PAGE EXTRACT ▸
————————

The Hangul Revolution: How The Creation of A Written Language Changed South Korea Forever

by Lindsay Shapka in , , ,

Poo-doon-mao oh don gee yo was my (phonetic) address when I lived in South Korea, and one of the first things that I learned to say (once it had been written out for me of course) in Korean. I was told that it meant something like, “the brownish-orange buildings with numbers in the 500s on them.” All I knew for sure was that when I got in a cab and said it to the driver, I would end up in the right spot. 

The fact that I didn’t know a single word of Korean had nudged at the back of my mind more than a few times while I was preparing to travel to South Korea. I tried to study as much as I could using a phrasebook on the flight over, but I forgot everything that I thought I knew the minute I was faced with actually having to speak the foreign language. 

Luckily, my desk at work ( I was an English Teacher for just over a year) was located next to Wendy, an extremely kind Korean teacher who, in my first week, wrote some basic greeting and direction words out phonetically for me to use as a cheat sheet. She also gave me her phone number and told me to call her whenever I was in need of a translator. With her help, and the fact that most South Korean’s did not speak English so I was completely immersed, it didn’t take long for me to pick up enough of the language so that I could order food, direct a cab and exchange greetings. If I ever found myself in a situation where I just wasn’t being understood, I would shrug my shoulders, say “No Korean…English”, and hope for the best.

The written form of the language, called hangul, at first glance looked like hieroglyphs to me (and I was without a Rosetta Stone) but I soon learned that it looked a lot more complicated than it really was.

It was created in 1443 by the fourth king of the Joseon Dynasty, Sejong the Great, to replace the Chinese characters, or hanja, that had been used exclusively up to that point. Hanja characters were fundamentally different from the spoken Korean language, and were not accurately conveying its sounds. At the time, thousands of symbols had to be memorized just to be able to write a simple document. To put it in perspective, today’s modern Chinese writing dictionaries contain over 60,000 symbols and knowledge of at least 3,000 of them would be needed just to read an every-day newspaper. In the 1400s, a time when education for the common classes was not a priority, the use of hanja characters resulted in aristocrats, usually male, being the only people who could read and write fluently, leaving the majority of Koreans illiterate.

Influenced by the teachings of Confucius, and the importance of education present in his philosophy, Sejong the Great designed hangul so that it was simple and easy to learn, giving even a commoner the opportunity to learn to read and write. 

Built more like modern English (or Latin), the modern hangul alphabet is made up of 24 symbols, or 10 vowels and 14 consonants, representing phonetic sounds that in combination create words.

————————

DATA BLOCK ▸
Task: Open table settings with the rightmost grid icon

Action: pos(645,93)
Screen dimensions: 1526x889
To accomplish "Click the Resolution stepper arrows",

————————

REQUIREMENT ▸ According to the text on hangul, how many symbols make up the modern hangul alphabet? The data shown here has no connection to the text on hangul.

RESPONSE TO THIS TASK ▸ The modern hangul alphabet has 24 symbols: 10 vowels and 14 consonants.